— START Dataset content —
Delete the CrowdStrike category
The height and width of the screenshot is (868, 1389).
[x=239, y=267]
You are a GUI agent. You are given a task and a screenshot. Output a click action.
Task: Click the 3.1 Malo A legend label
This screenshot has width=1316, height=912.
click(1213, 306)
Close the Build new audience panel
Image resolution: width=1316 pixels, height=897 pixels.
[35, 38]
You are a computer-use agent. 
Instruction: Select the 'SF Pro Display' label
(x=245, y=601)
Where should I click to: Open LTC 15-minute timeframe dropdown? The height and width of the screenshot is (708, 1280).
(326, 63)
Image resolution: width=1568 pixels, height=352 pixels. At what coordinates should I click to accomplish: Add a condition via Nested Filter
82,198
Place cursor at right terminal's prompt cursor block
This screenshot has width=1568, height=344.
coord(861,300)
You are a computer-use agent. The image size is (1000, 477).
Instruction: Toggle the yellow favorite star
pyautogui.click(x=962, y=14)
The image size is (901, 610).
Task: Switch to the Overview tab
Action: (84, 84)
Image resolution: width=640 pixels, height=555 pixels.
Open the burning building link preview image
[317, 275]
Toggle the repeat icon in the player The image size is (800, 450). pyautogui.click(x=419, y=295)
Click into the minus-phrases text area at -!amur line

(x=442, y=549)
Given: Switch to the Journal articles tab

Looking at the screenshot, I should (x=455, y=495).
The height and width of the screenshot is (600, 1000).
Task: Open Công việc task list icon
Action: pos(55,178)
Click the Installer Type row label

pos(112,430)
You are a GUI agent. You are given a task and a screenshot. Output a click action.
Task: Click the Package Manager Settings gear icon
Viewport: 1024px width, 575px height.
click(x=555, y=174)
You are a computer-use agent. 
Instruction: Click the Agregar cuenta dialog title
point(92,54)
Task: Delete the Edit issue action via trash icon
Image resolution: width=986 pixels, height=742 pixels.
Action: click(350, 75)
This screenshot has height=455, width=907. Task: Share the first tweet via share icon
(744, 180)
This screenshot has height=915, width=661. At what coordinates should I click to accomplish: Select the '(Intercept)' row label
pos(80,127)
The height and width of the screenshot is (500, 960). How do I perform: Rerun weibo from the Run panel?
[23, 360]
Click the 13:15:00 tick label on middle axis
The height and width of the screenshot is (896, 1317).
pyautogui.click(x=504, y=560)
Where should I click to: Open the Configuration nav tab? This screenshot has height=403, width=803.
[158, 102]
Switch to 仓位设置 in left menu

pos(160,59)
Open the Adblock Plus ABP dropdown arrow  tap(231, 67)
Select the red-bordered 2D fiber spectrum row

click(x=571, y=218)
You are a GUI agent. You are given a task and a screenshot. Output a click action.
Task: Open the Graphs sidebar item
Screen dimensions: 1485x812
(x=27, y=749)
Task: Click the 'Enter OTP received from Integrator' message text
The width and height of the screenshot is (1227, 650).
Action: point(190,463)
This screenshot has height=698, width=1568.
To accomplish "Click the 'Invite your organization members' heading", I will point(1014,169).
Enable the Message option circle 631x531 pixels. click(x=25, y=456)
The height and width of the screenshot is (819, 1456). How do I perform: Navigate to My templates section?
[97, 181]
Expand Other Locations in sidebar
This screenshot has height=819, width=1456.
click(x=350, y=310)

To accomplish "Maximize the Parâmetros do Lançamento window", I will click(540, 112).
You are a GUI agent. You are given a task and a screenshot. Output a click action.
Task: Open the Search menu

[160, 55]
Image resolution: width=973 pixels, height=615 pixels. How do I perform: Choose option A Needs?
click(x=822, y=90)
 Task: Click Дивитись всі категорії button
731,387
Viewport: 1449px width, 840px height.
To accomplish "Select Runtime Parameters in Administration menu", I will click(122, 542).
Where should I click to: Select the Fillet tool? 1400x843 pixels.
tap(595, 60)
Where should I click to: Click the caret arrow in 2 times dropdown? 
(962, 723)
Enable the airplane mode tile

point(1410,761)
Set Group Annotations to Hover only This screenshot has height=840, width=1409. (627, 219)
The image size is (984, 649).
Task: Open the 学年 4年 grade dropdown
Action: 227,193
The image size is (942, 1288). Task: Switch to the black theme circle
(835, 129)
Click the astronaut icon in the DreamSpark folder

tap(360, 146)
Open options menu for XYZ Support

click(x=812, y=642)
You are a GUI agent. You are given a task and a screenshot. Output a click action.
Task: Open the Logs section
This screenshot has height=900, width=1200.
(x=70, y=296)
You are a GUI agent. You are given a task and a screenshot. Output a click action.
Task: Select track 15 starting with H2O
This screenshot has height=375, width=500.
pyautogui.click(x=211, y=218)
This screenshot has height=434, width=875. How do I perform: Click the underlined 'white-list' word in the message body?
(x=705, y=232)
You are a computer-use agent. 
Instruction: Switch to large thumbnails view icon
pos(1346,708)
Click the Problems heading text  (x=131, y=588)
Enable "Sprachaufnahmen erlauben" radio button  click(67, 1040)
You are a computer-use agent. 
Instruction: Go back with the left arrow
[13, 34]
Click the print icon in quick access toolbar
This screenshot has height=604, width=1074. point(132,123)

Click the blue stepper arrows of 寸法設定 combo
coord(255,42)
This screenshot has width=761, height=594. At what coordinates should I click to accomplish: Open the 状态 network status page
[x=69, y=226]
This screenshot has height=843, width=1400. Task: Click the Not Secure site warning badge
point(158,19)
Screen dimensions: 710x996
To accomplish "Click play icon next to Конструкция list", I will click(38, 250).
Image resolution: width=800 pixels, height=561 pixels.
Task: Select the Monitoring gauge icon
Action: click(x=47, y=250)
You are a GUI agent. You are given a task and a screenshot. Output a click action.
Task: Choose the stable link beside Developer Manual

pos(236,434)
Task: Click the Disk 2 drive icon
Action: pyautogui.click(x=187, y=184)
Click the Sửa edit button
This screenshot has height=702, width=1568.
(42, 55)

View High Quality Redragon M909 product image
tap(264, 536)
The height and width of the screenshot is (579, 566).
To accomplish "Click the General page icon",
— END Dataset content —
Aim:
Rewrite the entries between the line holding "This screenshot has width=761, height=594." and the line holding "point(158,19)", inclusive, changing "network status" to "connection status" and leaving everything else as it is.

Written answer:
This screenshot has width=761, height=594. At what coordinates should I click to accomplish: Open the 状态 connection status page
[x=69, y=226]
This screenshot has height=843, width=1400. Task: Click the Not Secure site warning badge
point(158,19)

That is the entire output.